Rep. Clay Higgins compares supposed election fraud to WWII Japanese-American internment camps

Louisiana

“The Supreme Court of the United States did not stop it. Lessons of history. They were 120 thousand. We are 75 million. We will not take a knee to oppression.”

NEW ORLEANS (WWL-TV) — Weeks after the election that secured his seat in congress for another term, a Louisiana congressman claimed the same election was “corrupted by coordinated massive fraud,” calling it “oppression” and comparing it to the internment of Japanese Americans during WWII.

Republican Rep. Clay Higgins compared the Supreme Court’s rejection of a lawsuit meant to overturn the 2020 Presidential Election to the Supreme Court’s ruling that upheld WWII Japanese internment camps in 1944.

“The internment of 120K American citizens of Japanese ancestry during World War II happened. It was real. It was wrong. It was abhorrent. And it was challenged in court as a violation of Constitutional rights,” he said on Facebook on Friday. “The Supreme Court of the United States did not stop it. Lessons of history. They were 120 thousand. We are 75 million.”

In the post, the Louisiana congressman asked people if they would “kneel” or “concede” had they been a Japanese American during WWII, equating living in an internment camp with living with the current results of the election.

“If you were a Japanese American in WWII… would you just concede? Would you kneel? If your answer is yes, then perhaps you should kneel. You’ll be out of our way,” the congressman said. “We, the People… will not concede. We will not take a knee to oppression. 75 million Americans re-elected Donald J. Trump as our President.”

Higgins, whose social media presence can be described as having a militant ideology, has made controversial statements before. A previous Facebook post was removed over incitement issues.

“In the dead of night, the election was corrupted by coordinated massive fraud and by unconstitutional election process manipulation in major cities of key states,” Higgins claimed without demonstrating proof.

Using America’s legacy of Japanese-Americans internment camps during WWII for the advantage of the Trump administration isn’t a new move.

The Supreme Court case that upheld Japanese internment, Korematsu v.

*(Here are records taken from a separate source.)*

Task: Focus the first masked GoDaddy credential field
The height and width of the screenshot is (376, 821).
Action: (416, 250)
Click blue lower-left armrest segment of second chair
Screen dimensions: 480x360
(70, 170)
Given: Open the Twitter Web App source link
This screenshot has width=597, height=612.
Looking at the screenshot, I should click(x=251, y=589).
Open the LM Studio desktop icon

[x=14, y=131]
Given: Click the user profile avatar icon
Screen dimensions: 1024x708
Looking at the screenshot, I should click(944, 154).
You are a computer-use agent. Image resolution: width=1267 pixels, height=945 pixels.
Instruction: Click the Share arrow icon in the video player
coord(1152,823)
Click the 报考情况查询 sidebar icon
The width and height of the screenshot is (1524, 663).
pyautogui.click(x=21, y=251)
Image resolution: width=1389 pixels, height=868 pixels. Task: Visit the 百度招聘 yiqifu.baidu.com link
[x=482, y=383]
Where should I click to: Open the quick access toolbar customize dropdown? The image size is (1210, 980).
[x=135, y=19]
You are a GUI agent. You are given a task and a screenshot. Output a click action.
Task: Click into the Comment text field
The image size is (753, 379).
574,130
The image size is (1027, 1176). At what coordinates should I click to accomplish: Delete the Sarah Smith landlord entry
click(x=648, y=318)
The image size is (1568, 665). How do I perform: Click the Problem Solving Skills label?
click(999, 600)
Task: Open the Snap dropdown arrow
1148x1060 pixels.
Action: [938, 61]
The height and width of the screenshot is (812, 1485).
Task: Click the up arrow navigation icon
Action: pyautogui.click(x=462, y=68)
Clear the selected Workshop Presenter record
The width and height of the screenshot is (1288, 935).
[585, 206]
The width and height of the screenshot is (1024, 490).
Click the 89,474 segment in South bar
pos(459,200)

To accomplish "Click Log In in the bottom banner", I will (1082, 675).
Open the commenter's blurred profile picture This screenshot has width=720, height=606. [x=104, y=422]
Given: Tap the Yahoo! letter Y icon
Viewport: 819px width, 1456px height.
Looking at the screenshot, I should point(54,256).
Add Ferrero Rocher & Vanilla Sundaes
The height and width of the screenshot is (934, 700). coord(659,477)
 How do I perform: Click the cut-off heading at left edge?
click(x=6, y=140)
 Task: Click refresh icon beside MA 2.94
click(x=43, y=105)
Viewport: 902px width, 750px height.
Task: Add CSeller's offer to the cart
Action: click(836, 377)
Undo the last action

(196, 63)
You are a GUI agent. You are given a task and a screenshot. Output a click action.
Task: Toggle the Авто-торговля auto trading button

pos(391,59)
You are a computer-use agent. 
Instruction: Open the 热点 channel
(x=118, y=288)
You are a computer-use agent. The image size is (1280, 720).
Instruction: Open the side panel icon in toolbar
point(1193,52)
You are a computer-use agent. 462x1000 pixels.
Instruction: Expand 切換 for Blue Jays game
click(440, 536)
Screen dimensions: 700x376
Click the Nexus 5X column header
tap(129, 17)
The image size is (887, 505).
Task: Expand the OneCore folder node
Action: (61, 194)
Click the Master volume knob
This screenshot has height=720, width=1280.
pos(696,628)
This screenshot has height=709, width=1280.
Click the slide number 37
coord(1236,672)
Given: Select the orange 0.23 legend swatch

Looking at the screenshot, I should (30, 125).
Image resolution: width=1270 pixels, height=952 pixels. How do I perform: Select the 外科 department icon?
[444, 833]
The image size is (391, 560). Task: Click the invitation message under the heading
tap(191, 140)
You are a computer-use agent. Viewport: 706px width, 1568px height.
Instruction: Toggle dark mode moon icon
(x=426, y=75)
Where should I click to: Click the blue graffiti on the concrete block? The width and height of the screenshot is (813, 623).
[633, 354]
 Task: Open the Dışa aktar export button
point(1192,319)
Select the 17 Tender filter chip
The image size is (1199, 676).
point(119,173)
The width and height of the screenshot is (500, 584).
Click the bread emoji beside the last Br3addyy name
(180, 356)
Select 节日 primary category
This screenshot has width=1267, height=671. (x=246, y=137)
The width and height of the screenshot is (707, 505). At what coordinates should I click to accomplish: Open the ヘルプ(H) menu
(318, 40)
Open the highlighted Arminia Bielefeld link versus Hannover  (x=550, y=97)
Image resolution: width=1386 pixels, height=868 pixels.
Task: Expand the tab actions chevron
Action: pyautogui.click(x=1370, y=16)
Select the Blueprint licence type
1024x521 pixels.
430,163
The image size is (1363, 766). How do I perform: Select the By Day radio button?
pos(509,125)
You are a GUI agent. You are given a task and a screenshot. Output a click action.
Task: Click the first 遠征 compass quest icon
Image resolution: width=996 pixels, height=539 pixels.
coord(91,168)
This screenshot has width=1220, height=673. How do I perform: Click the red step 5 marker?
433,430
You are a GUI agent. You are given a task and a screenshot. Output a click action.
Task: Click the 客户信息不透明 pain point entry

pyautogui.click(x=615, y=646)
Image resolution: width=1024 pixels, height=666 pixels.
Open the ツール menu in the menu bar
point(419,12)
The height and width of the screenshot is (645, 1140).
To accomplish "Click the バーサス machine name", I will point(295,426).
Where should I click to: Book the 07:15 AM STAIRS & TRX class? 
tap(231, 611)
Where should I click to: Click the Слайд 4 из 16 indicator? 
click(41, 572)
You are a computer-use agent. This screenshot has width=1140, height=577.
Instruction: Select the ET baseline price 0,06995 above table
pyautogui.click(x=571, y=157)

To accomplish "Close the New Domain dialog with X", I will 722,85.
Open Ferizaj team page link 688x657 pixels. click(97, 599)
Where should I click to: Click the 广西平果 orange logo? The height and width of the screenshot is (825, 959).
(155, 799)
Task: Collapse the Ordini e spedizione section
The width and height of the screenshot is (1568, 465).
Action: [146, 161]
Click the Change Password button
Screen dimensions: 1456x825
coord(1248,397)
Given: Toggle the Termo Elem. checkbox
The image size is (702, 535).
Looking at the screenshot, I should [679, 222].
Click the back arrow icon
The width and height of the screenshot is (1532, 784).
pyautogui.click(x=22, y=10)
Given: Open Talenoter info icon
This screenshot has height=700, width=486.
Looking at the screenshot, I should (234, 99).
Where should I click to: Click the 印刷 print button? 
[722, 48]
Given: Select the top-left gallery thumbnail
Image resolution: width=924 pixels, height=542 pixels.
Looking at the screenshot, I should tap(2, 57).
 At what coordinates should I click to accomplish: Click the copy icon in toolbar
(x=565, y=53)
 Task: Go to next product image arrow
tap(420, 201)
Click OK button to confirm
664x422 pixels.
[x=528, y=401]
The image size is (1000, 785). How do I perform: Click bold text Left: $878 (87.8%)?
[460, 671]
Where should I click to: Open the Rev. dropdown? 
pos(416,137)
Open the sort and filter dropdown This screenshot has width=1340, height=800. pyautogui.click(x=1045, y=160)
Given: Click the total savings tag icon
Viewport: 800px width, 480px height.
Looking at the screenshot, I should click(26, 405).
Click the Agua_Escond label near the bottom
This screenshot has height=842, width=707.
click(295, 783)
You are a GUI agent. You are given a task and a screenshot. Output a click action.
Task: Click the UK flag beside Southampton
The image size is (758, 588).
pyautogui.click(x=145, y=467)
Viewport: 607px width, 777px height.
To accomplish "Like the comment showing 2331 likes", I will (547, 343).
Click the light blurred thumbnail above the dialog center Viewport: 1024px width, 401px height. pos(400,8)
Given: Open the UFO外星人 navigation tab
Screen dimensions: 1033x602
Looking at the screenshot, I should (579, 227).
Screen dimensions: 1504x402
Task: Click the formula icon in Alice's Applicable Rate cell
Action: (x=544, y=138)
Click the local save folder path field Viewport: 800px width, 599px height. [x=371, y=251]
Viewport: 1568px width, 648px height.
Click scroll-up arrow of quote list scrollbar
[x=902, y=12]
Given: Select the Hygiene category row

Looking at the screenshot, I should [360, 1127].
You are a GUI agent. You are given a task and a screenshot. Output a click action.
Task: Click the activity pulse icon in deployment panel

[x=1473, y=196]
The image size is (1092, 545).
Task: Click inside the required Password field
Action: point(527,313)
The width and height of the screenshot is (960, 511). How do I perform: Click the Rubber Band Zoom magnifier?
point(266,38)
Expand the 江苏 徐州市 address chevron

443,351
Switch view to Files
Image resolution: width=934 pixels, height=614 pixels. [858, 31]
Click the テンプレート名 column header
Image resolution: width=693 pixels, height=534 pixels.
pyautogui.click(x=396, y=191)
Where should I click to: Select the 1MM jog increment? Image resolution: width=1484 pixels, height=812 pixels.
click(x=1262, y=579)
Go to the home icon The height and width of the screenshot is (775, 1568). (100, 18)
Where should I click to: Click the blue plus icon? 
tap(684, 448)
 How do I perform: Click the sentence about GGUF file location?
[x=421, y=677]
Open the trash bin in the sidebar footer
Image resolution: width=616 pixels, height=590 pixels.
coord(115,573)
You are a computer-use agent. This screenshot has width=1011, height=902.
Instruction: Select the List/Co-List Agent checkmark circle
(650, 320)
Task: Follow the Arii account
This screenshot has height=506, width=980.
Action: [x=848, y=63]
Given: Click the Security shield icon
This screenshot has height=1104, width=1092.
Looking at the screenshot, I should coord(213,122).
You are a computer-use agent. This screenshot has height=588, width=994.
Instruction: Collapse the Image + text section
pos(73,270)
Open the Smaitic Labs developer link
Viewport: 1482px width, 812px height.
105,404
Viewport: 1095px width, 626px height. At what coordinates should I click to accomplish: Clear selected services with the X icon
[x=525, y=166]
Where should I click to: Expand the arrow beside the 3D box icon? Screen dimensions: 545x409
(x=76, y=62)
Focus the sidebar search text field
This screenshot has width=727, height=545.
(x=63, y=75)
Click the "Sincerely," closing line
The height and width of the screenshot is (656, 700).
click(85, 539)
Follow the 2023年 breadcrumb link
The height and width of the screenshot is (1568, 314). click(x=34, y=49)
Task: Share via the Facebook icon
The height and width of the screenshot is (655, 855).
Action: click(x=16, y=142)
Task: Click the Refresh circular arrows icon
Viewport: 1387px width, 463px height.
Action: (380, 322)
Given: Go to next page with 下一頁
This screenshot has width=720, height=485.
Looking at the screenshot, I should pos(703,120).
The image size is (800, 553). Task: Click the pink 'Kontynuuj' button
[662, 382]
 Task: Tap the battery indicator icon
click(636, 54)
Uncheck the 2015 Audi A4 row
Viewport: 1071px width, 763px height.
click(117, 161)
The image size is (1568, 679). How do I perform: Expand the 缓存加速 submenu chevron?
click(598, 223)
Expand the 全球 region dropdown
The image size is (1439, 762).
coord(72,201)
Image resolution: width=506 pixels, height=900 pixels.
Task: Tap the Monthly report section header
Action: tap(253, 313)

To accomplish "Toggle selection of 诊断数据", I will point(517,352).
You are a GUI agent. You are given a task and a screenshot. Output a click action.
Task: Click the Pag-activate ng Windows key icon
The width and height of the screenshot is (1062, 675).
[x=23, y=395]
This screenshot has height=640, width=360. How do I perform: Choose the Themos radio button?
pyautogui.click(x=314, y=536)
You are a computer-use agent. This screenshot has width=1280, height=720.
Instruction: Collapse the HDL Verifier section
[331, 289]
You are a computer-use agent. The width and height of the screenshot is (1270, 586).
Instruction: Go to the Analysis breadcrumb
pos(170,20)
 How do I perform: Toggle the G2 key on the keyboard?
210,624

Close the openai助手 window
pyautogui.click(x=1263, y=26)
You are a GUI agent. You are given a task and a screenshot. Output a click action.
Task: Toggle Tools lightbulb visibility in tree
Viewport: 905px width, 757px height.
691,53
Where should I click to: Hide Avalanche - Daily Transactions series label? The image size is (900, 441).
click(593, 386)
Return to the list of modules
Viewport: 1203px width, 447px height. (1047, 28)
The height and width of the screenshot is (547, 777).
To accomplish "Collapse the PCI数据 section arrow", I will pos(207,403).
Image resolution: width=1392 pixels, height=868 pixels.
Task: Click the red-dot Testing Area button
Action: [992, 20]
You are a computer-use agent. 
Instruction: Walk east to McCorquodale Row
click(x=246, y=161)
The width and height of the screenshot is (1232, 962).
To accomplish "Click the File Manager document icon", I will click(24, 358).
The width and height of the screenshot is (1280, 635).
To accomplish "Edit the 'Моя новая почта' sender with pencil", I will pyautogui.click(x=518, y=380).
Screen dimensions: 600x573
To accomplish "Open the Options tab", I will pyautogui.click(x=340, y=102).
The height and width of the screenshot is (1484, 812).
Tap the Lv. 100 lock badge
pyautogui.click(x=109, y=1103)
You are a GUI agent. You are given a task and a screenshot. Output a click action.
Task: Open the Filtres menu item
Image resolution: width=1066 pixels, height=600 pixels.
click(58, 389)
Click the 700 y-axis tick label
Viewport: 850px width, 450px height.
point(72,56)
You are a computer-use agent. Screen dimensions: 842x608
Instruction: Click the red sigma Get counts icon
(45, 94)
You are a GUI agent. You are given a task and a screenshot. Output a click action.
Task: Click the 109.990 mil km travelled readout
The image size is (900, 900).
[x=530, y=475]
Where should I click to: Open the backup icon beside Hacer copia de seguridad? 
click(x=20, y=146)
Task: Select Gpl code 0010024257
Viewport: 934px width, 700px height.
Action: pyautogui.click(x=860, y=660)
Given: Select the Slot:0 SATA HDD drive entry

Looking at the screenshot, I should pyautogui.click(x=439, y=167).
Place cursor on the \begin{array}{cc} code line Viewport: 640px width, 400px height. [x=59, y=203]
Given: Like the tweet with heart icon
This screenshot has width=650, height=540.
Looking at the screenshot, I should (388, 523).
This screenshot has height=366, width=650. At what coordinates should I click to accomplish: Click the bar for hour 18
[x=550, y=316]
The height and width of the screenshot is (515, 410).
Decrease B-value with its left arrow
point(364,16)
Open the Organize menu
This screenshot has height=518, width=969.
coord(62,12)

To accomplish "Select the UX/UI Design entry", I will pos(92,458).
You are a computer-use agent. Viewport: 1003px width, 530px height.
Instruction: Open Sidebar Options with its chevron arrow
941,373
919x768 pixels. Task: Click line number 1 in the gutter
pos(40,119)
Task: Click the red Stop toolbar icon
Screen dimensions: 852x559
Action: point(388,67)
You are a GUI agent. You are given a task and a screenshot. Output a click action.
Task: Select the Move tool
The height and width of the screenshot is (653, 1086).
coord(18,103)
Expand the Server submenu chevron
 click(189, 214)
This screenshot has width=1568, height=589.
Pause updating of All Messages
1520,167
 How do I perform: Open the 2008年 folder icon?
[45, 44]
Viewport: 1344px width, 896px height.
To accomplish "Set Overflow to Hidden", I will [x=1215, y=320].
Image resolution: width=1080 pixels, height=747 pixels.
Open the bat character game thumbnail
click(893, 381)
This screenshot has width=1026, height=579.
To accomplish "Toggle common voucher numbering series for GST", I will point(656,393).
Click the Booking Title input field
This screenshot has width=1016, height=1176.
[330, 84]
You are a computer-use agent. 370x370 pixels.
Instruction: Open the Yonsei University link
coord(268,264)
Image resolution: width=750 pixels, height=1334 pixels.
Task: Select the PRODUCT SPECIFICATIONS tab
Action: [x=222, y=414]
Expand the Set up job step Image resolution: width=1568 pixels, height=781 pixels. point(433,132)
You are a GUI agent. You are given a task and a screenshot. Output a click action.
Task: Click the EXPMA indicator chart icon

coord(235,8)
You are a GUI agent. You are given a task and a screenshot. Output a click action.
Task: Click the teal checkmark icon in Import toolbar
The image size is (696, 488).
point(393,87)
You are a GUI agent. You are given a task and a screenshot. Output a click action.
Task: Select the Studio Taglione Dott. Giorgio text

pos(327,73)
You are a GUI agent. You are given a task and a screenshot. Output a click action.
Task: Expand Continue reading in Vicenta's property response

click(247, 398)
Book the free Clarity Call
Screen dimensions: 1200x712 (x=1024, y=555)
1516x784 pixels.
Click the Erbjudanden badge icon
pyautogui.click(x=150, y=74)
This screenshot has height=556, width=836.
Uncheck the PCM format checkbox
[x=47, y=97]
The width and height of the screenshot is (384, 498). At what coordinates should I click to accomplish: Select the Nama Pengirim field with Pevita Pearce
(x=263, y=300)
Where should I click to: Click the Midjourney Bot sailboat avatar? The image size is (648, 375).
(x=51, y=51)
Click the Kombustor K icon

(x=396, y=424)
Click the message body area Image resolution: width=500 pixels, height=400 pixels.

United States 1944, was cited in 2018’s Trump v. Hawaii, when the Supreme Court ruled in favor of President Trump’s authority to enforce what was commonly referred to as the Muslim Ban.

The Trump administration and the Supreme Court’s opinions in Trump v. Hawaii cited Korematsu, the case that upheld President Franklin D. Roosevelt’s orders for the internment camps.

Supreme Court Chief Justice John Roberts took the opportunity to comment on the 1944 case.

“The dissent’s reference to Korematsu, however, affords this Court the opportunity to make express what is already obvious: Korematsu was gravely wrong the day it was decided, has been overruled in the court of history, and—to be clear—’has no place in law under the Constitution,” Roberts said.

It’s unclear where the Supreme Court officially stands on Korematsu. 

The congressman, reelected Nov. 3, represents Louisiana’s 3rd Congressional District: Acadia, Calcasieu, Cameron, Iberia, Jefferson Davis, Lafayette, St. Martin, St. Mary, and Vermillion parishes along with portions of St. Landry Parish.